However, as CET and GCT increasingly become mainstream policy instruments, the operational optimization of IES faces growing misalignments between institutional frameworks and market mechanisms—highlighting the urgent need for systemic restructuring. Existing CET and GCT schemes are primarily designed for single-energy chains and thus fail to capture the multi-energy coupling characteristics of IES. This leads to three prominent challenges in terms of policy applicability and operational efficiency: First, IES simultaneously integrates electricity, heating, cooling, and other energy forms, making it difficult to clearly attribute carbon emissions. This challenge is further complicated when intermediate processes such as dispatching and energy storage occur between generation and consumption, increasing the complexity of carbon accounting and ownership delineation. Second, while CET and GCT are designed to incentivize emission reduction and clean production, respectively, the synergistic benefits of IES—such as combined heat and power (CHP), peak shaving, and source-load coordination—are often inadequately measured or monetized. These coordination mechanisms are typically excluded from current carbon credit or green certificate valuation systems, resulting in under-recognition of IES advantages. Finally, in the context of coexisting but uncoordinated market mechanisms, IES operational decisions are subject to conflicting signals from multiple markets (e.g., electricity prices, carbon prices, certificate values), which can distort decision-making and hinder the realization of system-wide optimal outcomes.

Although extensive research has been conducted on key technologies such as IES modeling, multi-energy dispatch, energy storage optimization, and demand response, significantly improving system efficiency and energy performance, several critical research gaps remain: First, most existing studies treat energy prices, carbon costs, and green certificate incentives as exogenous variables, overlooking the feedback coupling between policy mechanisms and system behavior. This leads to limitations in policy adaptability and practical applicability of the models. Second, current research predominantly focuses on the individual impacts of CET or GCT. For instance, CET has been shown to reduce coal dependence in power systems by 12–18% [18], while GCT can increase the penetration of wind and solar power to 40% by 2030 [19]. However, these analyses often assume static carbon or certificate prices, neglecting their real-world volatility—such as a 58% fluctuation in China’s carbon market and 72% regional variation in green certificate prices in 2023 [20,21]. Finally, most optimization models adopt cost minimization as their primary objective, failing to incorporate multidimensional performance indicators such as carbon intensity, revenue stability, and system resilience. As a result, they fall short in revealing the potential synergies of integrated CET–GCT mechanisms for multi-objective coordination in IES operations [22].

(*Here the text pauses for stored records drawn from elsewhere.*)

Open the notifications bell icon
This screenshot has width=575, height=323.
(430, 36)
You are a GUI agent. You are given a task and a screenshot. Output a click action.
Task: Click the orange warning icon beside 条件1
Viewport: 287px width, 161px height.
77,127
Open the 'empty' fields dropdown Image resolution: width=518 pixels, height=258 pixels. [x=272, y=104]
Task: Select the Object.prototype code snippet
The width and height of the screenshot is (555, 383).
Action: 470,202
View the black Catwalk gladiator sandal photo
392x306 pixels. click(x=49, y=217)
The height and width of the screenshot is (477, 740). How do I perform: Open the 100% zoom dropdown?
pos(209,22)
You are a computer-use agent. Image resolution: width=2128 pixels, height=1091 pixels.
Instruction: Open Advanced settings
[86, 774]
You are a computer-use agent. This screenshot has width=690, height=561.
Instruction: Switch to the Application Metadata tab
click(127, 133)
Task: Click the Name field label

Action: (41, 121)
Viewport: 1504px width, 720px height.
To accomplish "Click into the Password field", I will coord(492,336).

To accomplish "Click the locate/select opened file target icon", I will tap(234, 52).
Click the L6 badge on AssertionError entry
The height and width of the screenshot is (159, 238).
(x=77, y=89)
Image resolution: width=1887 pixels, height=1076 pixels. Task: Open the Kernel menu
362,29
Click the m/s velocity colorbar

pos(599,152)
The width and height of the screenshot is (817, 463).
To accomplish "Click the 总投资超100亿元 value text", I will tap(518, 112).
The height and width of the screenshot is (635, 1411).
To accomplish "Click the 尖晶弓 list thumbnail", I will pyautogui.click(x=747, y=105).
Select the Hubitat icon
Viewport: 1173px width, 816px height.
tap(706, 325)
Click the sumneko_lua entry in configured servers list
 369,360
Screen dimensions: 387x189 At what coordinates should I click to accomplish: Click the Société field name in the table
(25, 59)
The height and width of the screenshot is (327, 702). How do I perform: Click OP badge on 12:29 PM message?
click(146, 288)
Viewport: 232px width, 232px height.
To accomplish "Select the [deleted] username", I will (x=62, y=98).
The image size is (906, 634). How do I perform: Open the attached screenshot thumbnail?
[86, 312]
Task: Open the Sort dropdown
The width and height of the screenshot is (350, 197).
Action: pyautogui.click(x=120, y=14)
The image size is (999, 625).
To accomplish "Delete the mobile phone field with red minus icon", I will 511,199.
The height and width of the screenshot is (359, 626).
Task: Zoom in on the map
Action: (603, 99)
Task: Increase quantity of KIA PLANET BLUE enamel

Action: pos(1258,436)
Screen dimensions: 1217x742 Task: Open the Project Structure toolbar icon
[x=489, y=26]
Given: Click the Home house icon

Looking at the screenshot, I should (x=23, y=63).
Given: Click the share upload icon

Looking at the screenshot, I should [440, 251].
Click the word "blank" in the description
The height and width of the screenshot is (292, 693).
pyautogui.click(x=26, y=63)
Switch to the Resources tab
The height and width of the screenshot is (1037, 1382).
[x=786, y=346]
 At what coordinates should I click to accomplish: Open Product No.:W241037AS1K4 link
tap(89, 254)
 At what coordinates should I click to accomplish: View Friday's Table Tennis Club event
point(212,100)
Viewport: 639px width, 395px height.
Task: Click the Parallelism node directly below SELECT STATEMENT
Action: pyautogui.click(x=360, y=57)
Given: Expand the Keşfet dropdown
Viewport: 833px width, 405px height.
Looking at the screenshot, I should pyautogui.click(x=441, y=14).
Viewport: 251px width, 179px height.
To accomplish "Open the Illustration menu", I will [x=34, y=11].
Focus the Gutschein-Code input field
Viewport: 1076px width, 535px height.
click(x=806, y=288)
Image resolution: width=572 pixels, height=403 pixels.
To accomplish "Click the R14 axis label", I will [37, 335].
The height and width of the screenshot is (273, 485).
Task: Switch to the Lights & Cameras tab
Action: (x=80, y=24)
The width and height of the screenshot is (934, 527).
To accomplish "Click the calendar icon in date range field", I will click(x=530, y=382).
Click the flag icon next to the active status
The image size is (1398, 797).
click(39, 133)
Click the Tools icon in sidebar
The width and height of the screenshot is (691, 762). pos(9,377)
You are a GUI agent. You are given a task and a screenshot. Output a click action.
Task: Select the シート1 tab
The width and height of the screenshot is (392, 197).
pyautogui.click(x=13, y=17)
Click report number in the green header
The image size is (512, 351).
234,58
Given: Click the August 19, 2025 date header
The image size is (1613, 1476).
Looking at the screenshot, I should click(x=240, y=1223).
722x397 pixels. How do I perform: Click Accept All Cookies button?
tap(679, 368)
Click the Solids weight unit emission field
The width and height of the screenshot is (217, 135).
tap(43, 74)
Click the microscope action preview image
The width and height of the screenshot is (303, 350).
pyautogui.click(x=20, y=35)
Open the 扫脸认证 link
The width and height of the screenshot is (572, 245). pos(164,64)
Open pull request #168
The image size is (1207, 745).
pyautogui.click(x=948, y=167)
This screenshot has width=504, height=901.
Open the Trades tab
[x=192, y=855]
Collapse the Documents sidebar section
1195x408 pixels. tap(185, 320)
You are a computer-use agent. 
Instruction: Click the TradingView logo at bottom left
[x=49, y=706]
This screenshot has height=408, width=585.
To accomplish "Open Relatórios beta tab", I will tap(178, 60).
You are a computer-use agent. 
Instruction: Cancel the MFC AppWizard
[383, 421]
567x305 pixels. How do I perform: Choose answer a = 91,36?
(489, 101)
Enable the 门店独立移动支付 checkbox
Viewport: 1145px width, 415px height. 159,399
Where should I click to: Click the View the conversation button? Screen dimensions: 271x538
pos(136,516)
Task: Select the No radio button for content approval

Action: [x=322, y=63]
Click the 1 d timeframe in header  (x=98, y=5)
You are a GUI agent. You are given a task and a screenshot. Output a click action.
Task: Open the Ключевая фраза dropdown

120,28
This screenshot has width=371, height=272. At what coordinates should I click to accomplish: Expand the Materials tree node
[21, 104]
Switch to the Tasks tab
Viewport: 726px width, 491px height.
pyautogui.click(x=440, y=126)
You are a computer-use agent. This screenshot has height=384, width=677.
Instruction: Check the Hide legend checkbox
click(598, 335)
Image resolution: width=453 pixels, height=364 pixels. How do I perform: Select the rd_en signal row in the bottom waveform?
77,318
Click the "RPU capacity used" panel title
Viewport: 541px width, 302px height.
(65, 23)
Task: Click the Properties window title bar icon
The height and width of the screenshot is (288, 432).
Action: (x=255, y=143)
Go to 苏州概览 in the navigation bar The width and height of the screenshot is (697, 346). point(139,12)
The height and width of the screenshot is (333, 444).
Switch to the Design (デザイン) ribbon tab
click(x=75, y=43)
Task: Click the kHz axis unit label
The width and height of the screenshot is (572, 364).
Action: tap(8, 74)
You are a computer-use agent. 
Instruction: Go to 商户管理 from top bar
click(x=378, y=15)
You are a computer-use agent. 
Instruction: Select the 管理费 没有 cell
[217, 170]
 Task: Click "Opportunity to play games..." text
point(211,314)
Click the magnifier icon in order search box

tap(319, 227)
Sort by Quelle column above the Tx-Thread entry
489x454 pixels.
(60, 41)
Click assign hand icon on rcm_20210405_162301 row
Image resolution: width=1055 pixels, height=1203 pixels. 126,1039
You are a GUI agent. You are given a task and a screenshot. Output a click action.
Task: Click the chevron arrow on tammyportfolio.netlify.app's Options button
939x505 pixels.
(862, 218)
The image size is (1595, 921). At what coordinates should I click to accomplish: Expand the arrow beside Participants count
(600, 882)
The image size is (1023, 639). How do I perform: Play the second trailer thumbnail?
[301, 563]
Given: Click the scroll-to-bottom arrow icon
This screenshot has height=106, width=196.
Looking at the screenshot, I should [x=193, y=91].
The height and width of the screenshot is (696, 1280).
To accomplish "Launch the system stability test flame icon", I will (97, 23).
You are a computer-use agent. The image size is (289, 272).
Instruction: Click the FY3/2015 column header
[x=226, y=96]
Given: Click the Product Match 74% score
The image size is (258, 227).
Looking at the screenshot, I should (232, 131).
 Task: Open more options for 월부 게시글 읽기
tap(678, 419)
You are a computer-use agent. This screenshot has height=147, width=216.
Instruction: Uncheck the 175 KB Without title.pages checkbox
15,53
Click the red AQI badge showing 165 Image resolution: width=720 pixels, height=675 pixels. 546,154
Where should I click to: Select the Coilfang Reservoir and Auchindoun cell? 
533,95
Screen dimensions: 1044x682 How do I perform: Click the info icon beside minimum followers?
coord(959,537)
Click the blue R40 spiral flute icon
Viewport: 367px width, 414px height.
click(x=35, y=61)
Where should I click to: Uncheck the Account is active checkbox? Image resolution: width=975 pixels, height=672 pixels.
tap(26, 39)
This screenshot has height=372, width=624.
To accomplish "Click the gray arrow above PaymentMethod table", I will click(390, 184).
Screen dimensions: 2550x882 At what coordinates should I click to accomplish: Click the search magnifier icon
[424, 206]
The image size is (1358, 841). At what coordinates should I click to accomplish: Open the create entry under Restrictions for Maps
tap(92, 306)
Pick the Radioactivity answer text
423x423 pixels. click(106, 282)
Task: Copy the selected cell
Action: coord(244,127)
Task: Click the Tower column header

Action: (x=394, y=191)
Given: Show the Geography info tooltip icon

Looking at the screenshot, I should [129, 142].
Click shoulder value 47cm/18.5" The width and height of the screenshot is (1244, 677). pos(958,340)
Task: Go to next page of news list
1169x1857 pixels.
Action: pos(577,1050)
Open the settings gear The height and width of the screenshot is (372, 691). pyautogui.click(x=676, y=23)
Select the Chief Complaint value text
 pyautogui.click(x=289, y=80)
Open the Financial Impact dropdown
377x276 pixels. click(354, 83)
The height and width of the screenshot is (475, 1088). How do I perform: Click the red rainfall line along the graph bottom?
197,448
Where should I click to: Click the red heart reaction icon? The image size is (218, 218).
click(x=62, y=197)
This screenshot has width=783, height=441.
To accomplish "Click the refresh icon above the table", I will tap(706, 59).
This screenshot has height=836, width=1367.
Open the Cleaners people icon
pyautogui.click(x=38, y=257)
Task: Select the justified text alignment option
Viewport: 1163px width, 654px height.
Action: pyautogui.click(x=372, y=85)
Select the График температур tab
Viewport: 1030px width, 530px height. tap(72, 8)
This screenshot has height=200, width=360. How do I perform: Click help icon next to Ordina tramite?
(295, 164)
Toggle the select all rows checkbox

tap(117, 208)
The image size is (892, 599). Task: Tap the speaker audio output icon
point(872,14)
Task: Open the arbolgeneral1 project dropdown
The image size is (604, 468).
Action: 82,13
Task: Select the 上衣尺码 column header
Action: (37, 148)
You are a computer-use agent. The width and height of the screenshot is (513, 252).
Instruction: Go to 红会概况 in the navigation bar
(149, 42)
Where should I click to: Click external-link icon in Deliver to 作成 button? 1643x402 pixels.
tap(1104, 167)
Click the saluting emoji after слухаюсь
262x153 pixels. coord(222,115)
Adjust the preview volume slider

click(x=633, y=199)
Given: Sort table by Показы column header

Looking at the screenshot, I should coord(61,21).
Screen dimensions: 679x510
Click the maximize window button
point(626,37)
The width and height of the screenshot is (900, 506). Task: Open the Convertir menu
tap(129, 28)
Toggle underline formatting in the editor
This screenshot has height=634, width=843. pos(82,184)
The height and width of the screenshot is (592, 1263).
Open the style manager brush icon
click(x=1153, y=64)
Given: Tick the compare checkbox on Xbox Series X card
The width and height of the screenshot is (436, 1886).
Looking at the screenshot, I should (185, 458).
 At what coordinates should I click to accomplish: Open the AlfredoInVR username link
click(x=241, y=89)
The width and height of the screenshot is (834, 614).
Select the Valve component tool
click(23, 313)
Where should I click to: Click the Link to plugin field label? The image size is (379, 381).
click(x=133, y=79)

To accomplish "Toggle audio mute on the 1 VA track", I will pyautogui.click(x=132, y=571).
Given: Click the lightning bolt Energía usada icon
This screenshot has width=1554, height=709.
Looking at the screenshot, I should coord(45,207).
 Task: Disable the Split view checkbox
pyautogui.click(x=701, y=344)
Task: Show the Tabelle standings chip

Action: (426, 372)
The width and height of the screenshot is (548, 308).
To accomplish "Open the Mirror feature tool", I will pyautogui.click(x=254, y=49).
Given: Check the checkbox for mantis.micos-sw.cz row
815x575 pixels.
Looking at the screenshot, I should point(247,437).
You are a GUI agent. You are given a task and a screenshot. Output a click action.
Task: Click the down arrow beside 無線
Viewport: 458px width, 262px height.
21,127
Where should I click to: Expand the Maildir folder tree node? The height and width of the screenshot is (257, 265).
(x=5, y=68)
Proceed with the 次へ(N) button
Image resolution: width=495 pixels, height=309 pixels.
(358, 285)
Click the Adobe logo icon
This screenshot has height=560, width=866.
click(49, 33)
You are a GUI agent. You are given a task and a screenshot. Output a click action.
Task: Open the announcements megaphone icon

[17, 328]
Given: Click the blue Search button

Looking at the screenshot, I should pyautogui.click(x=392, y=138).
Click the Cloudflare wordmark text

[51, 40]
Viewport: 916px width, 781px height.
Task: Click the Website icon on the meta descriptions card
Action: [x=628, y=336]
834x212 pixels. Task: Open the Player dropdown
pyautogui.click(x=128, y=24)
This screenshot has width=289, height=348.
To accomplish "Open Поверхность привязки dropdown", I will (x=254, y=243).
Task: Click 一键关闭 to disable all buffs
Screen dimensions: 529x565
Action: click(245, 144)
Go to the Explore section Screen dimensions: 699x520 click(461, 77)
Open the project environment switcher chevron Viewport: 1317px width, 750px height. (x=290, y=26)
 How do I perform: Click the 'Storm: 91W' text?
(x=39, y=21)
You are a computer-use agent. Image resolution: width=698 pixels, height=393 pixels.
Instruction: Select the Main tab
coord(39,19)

To address the disconnect between institutional constraints and operational optimization in existing research, this study develops a unified analytical framework that explicitly incorporates the institutional variables and dynamic pricing characteristics of CET and GCT. The framework systematically captures the interaction mechanisms between these policies and their impacts on the energy structure, economic performance, and carbon reduction potential of wind–solar–gas–storage IES. Rather than focusing solely on operational efficiency, this study emphasizes the coordinated balance between policy responsiveness and system resilience, aiming to provide both theoretical foundations and practical guidance for the synergistic design of market mechanisms and the high-quality development of IES. Specifically, grounded in the well-established policy foundations of CET and GCT, this research addresses the following three key questions: First, how do CET and GCT interactively shape the techno-economic performance of IES under varying resource and price scenarios? Second, what synergistic effects emerge when combining tiered carbon pricing with dynamic certificate trading, and how do they reconfigure optimal energy portfolios? Third, how do cross-market price fluctuations between carbon and green certificates impact system resilience and investment priorities? To address these questions, we develop a two-stage stochastic-robust optimization framework that integrates Monte Carlo price forecasting and Conditional Value-at-Risk (CVaR) metrics, capturing both market volatility and multi-energy dispatch constraints.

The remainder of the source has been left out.